======== Estratto della pagina

Chiamata del docente invalidata con conflitto d’interesse con commissione

Mag 13, 2016 | Posted by in News, Università | Commenti disabilitati su Chiamata del docente invalidata con conflitto d’interesse con commissione

Con la sentenza n. 323 del 7 agosto 2015, il Tar di Trieste ha annullato gli atti di una procedura
selettiva per la chiamata, effettuata ai sensi dell’articolo 18, comma 1, della legge 240/2010, per
un posto di professore universitario di II fascia indetta dall’Università degli studi di Udine. Fra i
vari motivi di gravame, accolti dal Tar, vale la pena soffermarsi su quello relativo
all’incompatibilità sussistente fra la candidata risultata vincitrice e uno dei componenti della
commissione, legati da una lunga e costante collaborazione in studi e ricerche che, ad avviso del
ricorrente, trascendeva il mero rapporto docente discente.
Il caso specifico
Il collegio, infatti, ha tenuto in considerazione il fatto che, come risulta dall’elenco delle
pubblicazioni scientifiche possedute, il membro della commissione e la vincitrice della selezione
sono coautori di 54 articoli pubblicati su riviste nazionali e internazionali e in 4 su 5 reviews su
riviste internazionali. Ancora, nell’elenco delle pubblicazioni scientifiche presentate dalla
ricorrente per la selezione, ovvero quelle che la stessa ha offerto in valutazione, la professoressa
membro della commissione e la vincitrice sono coautrici di 16 lavori su 20. Ad avviso del
collegio, tale circostanza è in grado di compromettere la serenità e obiettività del giudizio.

================
======== Dati forniti

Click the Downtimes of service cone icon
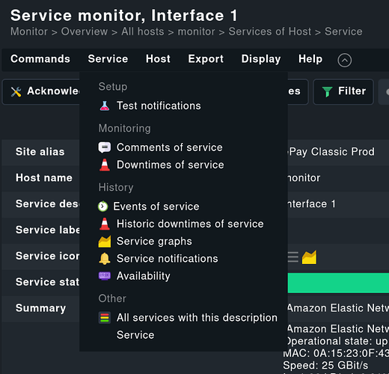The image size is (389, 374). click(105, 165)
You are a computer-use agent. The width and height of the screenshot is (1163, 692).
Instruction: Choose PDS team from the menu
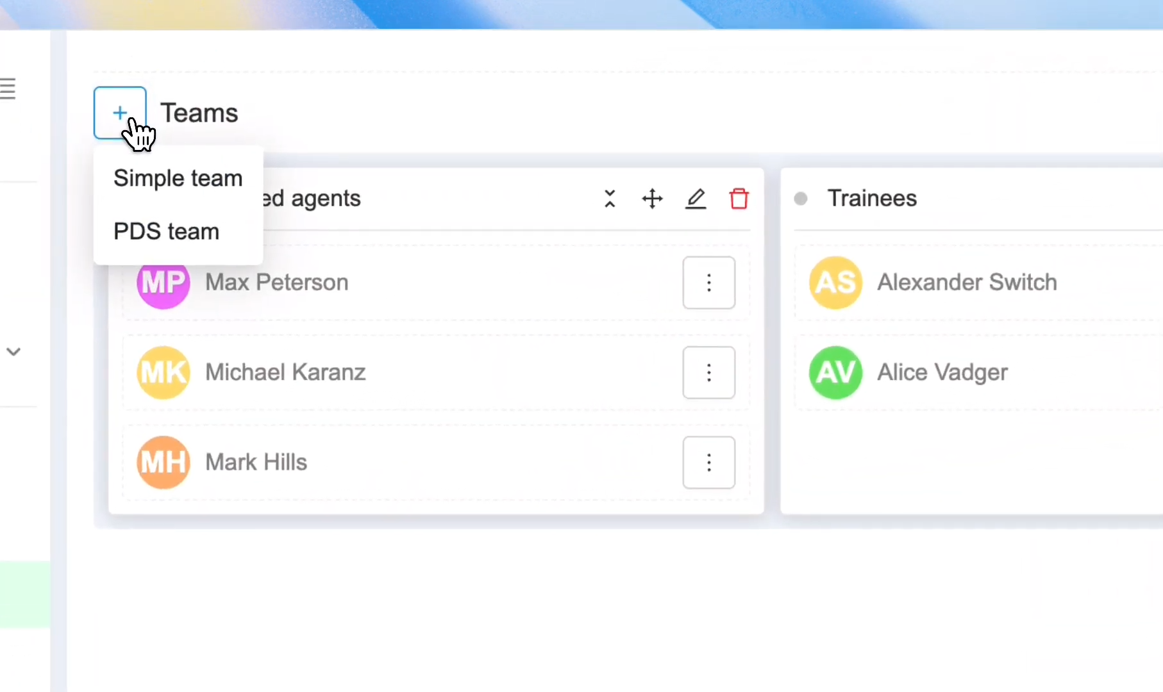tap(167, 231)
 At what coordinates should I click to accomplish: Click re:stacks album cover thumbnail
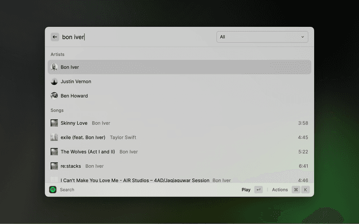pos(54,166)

================
======== Dati forniti

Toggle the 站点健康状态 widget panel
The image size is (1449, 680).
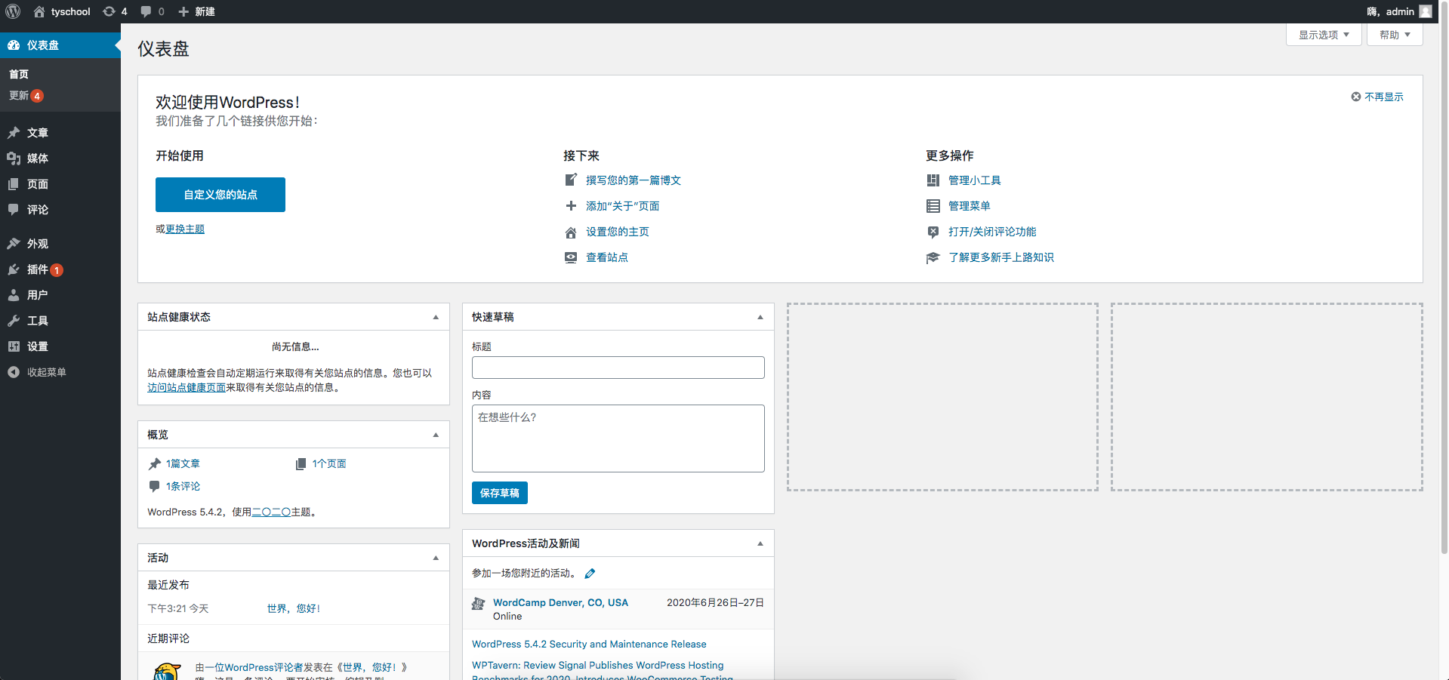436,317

================

**Cosa produrre:** Ripeti integralmente, parola per parola, l'articolo sulla chiamata del docente invalidata per conflitto d'interesse. I record non hanno alcun ruolo in questo lavoro.

**Risultato finale:**
Chiamata del docente invalidata con conflitto d’interesse con commissione

Mag 13, 2016 | Posted by in News, Università | Commenti disabilitati su Chiamata del docente invalidata con conflitto d’interesse con commissione

Con la sentenza n. 323 del 7 agosto 2015, il Tar di Trieste ha annullato gli atti di una procedura
selettiva per la chiamata, effettuata ai sensi dell’articolo 18, comma 1, della legge 240/2010, per
un posto di professore universitario di II fascia indetta dall’Università degli studi di Udine. Fra i
vari motivi di gravame, accolti dal Tar, vale la pena soffermarsi su quello relativo
all’incompatibilità sussistente fra la candidata risultata vincitrice e uno dei componenti della
commissione, legati da una lunga e costante collaborazione in studi e ricerche che, ad avviso del
ricorrente, trascendeva il mero rapporto docente discente.
Il caso specifico
Il collegio, infatti, ha tenuto in considerazione il fatto che, come risulta dall’elenco delle
pubblicazioni scientifiche possedute, il membro della commissione e la vincitrice della selezione
sono coautori di 54 articoli pubblicati su riviste nazionali e internazionali e in 4 su 5 reviews su
riviste internazionali. Ancora, nell’elenco delle pubblicazioni scientifiche presentate dalla
ricorrente per la selezione, ovvero quelle che la stessa ha offerto in valutazione, la professoressa
membro della commissione e la vincitrice sono coautrici di 16 lavori su 20. Ad avviso del
collegio, tale circostanza è in grado di compromettere la serenità e obiettività del giudizio.